Jesse Schutt 5 minute read
May 14, 2020

5 Ways to Shortcut Experience

OK, I'll admit it straightaway... the title is misleading. But it got you here, didn't it? Then it worked! Let's get started...

Lately I've been marinating on the concept of experience, and more specifically, what the value of experience is and what are the most effective ways of gaining more of it.

At my work I have the privilege of collaborating with both seasoned developers and incredibly smart, but much newer entrants to the field of programming. 

A common tendency I've observed of green engineers (as well as their managers) is the pursuit of "getting up to speed" or becoming "productive" as soon as possible. 

In this post I want to look over a few things I've found helpful as we spur growth on our team. Before we start, a word of caution: Rushing the growth process, or shortcutting the natural acquisition of experience, has the potential of causing harm that will only extend the timeline.

TLDR:

Robbing developers of the chance to level up their own experience journey does more harm than good. Rather, we must recognize that the very process of failing and succeeding is what moves junior team members along in a healthy growth pattern. 

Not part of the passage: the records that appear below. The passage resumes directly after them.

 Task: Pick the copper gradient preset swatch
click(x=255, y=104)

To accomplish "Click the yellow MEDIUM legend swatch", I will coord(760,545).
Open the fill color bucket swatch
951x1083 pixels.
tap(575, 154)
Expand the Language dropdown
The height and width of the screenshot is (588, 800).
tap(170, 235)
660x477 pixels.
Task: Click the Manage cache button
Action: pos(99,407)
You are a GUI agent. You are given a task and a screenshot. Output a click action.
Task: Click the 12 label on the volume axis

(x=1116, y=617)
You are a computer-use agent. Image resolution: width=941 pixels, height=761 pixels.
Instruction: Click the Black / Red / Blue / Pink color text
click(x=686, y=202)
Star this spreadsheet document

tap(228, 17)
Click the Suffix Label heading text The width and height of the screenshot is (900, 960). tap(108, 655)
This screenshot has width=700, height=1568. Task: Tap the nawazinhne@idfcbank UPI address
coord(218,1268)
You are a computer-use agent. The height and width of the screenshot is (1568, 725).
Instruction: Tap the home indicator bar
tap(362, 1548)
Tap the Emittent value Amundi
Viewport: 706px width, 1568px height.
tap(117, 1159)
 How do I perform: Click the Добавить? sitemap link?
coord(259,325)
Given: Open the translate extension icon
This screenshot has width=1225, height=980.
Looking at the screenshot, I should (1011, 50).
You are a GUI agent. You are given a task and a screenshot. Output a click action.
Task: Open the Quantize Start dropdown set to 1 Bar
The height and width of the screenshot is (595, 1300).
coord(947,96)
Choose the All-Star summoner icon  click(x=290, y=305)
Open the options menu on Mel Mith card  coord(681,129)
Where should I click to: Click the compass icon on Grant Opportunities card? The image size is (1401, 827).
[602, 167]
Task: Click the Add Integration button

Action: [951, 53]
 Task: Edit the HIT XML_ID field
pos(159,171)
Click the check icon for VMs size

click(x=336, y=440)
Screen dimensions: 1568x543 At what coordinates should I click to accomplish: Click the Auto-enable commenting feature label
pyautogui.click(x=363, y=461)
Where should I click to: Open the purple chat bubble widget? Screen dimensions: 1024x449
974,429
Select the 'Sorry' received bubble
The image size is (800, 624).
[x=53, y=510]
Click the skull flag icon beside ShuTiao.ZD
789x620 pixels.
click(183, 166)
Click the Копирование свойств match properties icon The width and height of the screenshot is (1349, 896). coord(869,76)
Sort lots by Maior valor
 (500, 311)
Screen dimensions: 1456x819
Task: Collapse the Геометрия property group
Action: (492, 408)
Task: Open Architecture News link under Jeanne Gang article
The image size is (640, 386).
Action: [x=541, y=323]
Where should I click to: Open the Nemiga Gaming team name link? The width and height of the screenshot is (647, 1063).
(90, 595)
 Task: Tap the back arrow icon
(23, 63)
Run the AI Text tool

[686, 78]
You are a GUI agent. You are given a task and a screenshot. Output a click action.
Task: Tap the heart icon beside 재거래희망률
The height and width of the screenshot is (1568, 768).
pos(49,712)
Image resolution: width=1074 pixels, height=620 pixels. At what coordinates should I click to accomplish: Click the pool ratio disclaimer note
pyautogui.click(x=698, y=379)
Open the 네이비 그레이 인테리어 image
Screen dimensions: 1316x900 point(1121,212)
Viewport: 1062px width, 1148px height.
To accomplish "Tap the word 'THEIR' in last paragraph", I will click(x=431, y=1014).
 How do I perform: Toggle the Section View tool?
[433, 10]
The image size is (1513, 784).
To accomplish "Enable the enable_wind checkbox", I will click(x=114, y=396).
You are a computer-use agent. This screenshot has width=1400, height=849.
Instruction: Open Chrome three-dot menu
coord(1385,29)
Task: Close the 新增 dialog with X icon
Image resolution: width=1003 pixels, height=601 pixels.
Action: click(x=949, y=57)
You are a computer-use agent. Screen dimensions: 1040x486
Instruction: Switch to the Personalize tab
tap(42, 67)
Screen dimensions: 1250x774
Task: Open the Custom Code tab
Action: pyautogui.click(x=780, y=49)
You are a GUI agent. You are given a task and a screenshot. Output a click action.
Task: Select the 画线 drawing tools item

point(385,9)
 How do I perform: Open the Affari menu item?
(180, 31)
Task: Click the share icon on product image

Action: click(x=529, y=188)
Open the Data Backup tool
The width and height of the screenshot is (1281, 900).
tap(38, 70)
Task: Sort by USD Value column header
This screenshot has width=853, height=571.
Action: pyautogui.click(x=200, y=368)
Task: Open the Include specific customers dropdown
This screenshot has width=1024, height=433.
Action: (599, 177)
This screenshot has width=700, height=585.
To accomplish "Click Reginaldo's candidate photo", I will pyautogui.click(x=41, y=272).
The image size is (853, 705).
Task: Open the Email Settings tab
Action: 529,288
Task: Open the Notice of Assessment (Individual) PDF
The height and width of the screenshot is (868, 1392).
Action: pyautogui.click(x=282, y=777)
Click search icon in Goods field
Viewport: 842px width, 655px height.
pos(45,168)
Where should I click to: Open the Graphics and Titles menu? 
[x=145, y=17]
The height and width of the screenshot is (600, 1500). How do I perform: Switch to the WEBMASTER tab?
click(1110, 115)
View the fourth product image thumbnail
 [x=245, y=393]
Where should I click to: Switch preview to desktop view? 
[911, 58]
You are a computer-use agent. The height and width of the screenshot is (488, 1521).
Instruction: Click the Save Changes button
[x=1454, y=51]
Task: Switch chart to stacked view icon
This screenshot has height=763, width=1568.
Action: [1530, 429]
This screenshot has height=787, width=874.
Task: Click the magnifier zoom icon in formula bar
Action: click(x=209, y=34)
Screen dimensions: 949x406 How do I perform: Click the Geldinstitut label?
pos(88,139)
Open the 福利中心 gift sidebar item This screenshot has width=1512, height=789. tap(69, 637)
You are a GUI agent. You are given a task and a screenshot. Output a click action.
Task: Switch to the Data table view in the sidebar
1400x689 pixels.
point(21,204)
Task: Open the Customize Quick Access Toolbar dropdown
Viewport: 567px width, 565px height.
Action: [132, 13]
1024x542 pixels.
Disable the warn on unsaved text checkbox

To that end I've identified a few concepts that I fall back on as I work with our team. Maybe they will help you too!

1. Principles Guide Practice

When confronted with a problem a junior engineer tends to do a couple things. They either fall back on what they've already learned and try to fix the issue using those skills... think the adage "when your only tool is a hammer, everything looks like a nail". 

Or they end up so far in the weeds they lose sight of what the actual problem is. In other words, they are attempting to solve the problem at the wrong level.

To combat this I encourage them to shed off peripheral details and try their best to isolate the root of the problem. Figure out what is causing the problem before attempting to solve the symptoms.

2. Ignore the Fads

In our present tutorial-based learning environment people are spoon-fed methodology and rote prescription for how to accomplish things. My career started off by consuming videos and blog articles which led to the implementation of all sorts of patterns in my code. Look back over the projects I've worked on you'll see when I was learning about repositories, or GraphQL, or SPAs. The code is a result of what I was learning at the time.

As a result, I am now encouraging our devs to choose the most basic, simplest path. I don't recommend that because they aren't capable of implementing more robust solutions, but because the shine of the latest and fanciest has worn off. Tried and true methods of programming will still be trustworthy after the fads pass.

However, sometimes I will let a programmer travel down a particular path of their choosing. But I'll only do that in cases where the level of risk is low enough to accommodate potential failure. Speaking of which...

3. Allow Others to Fail (appropriately)

Failure can be an excellent teacher, but only if you allow it to be. Learning from failures is perhaps the best trait a programmer can possess, and the inverse is true as well. Not learning from failure is a terrible trait and should be called out.

I will never forget to make a uuid column unique again. Want to know why? Because once I did and it caused a whole lot of problems. Yes, I had that pit-of-my-stomach feeling when I realized what I had done, and I make sure to avoid having it again, at least in relation to unique uuid columns.

Insulating your team from all potential failure only defers the responsibility up the chain and your leads can't own the responsibility that belongs to team members.

Allow your juniors to program themselves into a corner. Then, help them see why that approach may not be the best option and guide them towards a better one.

4. Give Consideration to Gut Instinct

Earlier in my career I gave in to self-doubt more than I should. Because I didn't know a particular pattern or syntax I would back off and rely on someone else to lead. What my more recent years have taught me is that, though intangible, experience is just as important as syntax (perhaps even more).

Because of this I continue to encourage our programmers to listen to what their gut is telling them. If they are sensing that a particular approach would be more appropriate than the one a lead suggested, then I encourage them to communicate, or at least be able to take that gut instinct and tease it out. Why are you feeling this way? What other things do you think we should consider?

5. Know When to Abandon Ship

This last one is an interesting idea that becomes clearer the more you live through it. 

Let me explain: Tenacity is a common developer trait, and most developers take pride in their work. This combination can make us hang on to the wrong idea, direction, project, or technique much longer than is healthy. 

Pay attention to the times it seems like you are jumping through every hoop to sustain an effort when perhaps a better solution would be to scrap it all together and start fresh.

In many ways this is a microcosm of experience itself. Try something... it doesn't go well... bail out... try again with the new understanding of what didn't work last time.

In Conclusion

For the health of your team, please don't try to shortcut the experience trajectory. Instead channel them towards the ideas above and watch them blossom into productive team members who push your organization forward.